__EXERCISE DETAILS__. For the records below, print the lines from the line with "This screenshot has height=1194, width=1593." through the line with "Task: Click the magnifying glass search icon" exactly as written; include both end lines and exclude the rest.

Data extracted from a collection
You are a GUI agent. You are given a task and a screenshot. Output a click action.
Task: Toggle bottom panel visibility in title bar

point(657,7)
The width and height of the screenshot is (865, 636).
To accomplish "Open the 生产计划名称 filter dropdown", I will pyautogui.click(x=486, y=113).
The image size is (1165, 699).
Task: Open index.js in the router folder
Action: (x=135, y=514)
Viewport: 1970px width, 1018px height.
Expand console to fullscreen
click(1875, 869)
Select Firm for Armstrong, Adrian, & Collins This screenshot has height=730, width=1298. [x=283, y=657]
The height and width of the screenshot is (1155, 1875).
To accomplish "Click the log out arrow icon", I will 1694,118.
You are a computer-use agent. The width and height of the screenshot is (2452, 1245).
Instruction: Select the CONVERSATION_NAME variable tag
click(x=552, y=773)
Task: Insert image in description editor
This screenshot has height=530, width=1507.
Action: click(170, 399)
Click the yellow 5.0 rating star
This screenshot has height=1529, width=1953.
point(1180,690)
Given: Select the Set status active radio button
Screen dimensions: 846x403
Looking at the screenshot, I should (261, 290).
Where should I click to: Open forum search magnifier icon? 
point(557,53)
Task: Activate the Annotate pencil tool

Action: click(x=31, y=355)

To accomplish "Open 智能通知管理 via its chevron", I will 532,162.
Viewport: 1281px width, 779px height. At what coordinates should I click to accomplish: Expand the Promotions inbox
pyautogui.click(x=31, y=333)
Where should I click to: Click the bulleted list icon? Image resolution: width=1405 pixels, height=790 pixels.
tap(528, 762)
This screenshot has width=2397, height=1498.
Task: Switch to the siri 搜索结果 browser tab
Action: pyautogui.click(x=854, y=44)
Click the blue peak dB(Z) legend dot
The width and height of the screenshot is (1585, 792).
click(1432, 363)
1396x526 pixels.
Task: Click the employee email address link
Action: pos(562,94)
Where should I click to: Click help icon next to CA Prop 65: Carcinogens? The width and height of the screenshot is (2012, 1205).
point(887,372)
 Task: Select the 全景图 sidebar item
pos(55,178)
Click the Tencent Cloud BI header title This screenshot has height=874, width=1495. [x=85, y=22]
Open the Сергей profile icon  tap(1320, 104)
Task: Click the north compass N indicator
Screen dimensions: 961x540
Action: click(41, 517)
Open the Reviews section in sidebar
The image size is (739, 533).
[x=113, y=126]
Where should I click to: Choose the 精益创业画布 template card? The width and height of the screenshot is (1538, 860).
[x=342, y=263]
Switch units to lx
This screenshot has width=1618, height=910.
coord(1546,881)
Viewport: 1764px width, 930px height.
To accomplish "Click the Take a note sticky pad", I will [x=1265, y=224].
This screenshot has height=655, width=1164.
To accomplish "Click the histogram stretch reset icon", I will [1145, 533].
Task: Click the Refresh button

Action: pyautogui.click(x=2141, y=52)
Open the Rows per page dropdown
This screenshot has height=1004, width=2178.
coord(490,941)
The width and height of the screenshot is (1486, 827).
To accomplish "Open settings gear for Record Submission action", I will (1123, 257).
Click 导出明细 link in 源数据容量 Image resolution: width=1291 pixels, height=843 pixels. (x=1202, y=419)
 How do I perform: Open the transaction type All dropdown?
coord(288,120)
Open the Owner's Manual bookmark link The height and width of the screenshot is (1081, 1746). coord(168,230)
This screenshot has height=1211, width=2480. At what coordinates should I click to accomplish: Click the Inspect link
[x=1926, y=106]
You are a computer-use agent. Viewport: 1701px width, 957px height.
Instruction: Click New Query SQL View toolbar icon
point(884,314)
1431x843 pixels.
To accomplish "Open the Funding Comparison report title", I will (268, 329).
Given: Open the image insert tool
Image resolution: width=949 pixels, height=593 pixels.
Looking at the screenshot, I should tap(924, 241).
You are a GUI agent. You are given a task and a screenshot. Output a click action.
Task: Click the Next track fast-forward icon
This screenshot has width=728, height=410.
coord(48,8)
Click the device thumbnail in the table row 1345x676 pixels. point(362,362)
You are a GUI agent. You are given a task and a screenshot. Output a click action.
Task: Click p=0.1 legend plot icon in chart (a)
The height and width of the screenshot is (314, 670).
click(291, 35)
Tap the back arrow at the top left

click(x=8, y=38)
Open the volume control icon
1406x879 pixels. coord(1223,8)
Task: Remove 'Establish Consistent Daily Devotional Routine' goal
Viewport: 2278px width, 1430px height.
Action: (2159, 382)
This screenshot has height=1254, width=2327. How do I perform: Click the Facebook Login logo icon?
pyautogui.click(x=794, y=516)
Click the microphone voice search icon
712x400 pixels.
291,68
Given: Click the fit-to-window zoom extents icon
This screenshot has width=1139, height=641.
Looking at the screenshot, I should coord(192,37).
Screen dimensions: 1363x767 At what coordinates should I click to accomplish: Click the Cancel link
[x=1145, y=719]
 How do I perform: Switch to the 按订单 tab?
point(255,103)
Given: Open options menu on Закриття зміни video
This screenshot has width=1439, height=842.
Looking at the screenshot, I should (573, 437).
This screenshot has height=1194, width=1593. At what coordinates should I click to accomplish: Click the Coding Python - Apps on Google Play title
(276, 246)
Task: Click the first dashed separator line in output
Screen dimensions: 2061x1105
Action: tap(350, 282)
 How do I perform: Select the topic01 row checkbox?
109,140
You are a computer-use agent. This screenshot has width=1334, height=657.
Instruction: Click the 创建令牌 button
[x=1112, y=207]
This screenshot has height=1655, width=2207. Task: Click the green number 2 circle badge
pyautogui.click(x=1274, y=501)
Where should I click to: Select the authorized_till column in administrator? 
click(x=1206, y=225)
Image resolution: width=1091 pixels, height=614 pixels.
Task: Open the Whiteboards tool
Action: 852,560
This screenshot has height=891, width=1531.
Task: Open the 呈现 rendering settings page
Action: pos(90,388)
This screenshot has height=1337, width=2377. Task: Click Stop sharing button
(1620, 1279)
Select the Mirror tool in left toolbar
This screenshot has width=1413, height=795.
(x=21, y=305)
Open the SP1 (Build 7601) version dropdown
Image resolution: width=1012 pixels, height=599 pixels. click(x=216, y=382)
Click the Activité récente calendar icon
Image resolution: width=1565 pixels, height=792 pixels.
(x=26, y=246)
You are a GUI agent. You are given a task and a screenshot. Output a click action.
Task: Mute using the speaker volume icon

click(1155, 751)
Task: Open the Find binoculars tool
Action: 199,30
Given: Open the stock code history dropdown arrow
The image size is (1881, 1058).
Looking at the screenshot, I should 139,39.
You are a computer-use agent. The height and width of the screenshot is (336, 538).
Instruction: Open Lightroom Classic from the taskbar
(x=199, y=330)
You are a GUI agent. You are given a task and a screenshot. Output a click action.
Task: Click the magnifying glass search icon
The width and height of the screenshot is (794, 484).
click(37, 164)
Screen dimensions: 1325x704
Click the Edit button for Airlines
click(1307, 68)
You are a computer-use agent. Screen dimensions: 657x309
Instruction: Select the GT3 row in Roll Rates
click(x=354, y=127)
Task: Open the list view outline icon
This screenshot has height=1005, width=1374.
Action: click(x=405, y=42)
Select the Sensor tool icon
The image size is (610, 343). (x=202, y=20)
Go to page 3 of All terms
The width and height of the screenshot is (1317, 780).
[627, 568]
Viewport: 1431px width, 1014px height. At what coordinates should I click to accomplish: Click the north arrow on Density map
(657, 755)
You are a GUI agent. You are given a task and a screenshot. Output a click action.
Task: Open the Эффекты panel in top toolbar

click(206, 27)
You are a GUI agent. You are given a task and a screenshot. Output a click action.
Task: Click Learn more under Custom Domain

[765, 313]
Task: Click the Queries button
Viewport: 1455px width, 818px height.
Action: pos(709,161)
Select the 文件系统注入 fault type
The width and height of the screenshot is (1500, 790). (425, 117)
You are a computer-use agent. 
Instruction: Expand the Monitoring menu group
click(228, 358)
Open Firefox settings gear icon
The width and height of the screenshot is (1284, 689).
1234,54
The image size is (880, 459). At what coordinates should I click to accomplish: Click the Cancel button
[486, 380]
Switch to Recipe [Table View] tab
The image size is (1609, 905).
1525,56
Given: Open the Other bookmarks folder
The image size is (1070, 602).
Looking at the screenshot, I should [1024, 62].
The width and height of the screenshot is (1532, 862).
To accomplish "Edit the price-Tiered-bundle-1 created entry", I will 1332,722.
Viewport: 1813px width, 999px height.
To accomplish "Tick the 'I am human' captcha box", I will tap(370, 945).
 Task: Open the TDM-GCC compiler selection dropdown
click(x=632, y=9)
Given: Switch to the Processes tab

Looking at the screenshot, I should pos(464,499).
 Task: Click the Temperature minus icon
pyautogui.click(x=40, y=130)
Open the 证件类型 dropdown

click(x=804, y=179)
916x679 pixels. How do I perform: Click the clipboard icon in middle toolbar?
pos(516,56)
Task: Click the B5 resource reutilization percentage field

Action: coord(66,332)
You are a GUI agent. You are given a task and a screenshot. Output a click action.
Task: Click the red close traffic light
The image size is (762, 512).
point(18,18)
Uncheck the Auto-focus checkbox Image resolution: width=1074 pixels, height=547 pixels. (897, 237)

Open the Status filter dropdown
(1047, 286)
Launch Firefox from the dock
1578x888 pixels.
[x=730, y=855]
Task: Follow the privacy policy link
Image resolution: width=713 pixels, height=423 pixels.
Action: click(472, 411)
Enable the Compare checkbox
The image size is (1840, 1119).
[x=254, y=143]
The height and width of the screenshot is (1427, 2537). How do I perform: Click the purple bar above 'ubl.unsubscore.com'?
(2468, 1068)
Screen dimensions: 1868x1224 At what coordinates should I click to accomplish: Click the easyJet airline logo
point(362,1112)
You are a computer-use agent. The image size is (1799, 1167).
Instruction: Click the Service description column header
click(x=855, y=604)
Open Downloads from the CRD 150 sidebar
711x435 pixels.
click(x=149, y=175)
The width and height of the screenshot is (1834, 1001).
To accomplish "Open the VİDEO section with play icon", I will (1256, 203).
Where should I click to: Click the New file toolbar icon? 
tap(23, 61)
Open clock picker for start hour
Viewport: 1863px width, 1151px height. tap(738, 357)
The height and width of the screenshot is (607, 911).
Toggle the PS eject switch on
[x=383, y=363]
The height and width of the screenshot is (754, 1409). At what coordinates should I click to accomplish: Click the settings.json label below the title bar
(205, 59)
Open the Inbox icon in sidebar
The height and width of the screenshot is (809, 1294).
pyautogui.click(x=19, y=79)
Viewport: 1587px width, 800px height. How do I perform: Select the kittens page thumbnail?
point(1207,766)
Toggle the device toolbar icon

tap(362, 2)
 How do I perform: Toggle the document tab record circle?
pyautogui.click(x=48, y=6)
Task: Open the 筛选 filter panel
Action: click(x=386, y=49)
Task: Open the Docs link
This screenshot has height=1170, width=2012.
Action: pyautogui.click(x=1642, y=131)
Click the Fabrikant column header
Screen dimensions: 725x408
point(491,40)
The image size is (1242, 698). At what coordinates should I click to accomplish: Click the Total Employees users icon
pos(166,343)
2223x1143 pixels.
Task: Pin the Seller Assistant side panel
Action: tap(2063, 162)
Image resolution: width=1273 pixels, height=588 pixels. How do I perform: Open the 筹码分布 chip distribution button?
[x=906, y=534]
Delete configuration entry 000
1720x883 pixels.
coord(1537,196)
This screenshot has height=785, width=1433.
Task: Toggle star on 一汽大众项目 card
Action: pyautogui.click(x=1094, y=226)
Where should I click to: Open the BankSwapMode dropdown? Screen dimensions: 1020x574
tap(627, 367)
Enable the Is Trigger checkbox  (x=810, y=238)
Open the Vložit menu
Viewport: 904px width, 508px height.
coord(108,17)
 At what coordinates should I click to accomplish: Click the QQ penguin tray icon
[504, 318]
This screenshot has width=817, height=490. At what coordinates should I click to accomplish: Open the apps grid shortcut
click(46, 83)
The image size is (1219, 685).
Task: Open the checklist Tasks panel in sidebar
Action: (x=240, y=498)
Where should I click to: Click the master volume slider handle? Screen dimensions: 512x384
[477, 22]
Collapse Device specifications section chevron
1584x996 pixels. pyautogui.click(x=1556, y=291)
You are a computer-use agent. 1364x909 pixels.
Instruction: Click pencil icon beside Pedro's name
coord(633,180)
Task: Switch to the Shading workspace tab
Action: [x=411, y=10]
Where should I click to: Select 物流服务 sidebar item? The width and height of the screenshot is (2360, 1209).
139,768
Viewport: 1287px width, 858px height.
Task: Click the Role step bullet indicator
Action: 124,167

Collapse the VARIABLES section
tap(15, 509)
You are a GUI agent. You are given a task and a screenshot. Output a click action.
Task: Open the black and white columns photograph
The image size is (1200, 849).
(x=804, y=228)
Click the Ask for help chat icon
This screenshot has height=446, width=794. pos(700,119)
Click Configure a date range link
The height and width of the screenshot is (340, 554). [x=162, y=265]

__WRITTEN ANSWER__.
This screenshot has height=1194, width=1593. At what coordinates should I click to accomplish: Click the Coding Python - Apps on Google Play title
(276, 246)
Task: Click the first dashed separator line in output
Screen dimensions: 2061x1105
Action: tap(350, 282)
 How do I perform: Select the topic01 row checkbox?
109,140
You are a computer-use agent. This screenshot has width=1334, height=657.
Instruction: Click the 创建令牌 button
[x=1112, y=207]
This screenshot has height=1655, width=2207. Task: Click the green number 2 circle badge
pyautogui.click(x=1274, y=501)
Where should I click to: Select the authorized_till column in administrator? 
click(x=1206, y=225)
Image resolution: width=1091 pixels, height=614 pixels.
Task: Open the Whiteboards tool
Action: 852,560
This screenshot has height=891, width=1531.
Task: Open the 呈现 rendering settings page
Action: pos(90,388)
This screenshot has height=1337, width=2377. Task: Click Stop sharing button
(1620, 1279)
Select the Mirror tool in left toolbar
This screenshot has width=1413, height=795.
(x=21, y=305)
Open the SP1 (Build 7601) version dropdown
Image resolution: width=1012 pixels, height=599 pixels. click(x=216, y=382)
Click the Activité récente calendar icon
Image resolution: width=1565 pixels, height=792 pixels.
(x=26, y=246)
You are a GUI agent. You are given a task and a screenshot. Output a click action.
Task: Mute using the speaker volume icon

click(1155, 751)
Task: Open the Find binoculars tool
Action: 199,30
Given: Open the stock code history dropdown arrow
The image size is (1881, 1058).
Looking at the screenshot, I should 139,39.
You are a computer-use agent. The height and width of the screenshot is (336, 538).
Instruction: Open Lightroom Classic from the taskbar
(x=199, y=330)
You are a GUI agent. You are given a task and a screenshot. Output a click action.
Task: Click the magnifying glass search icon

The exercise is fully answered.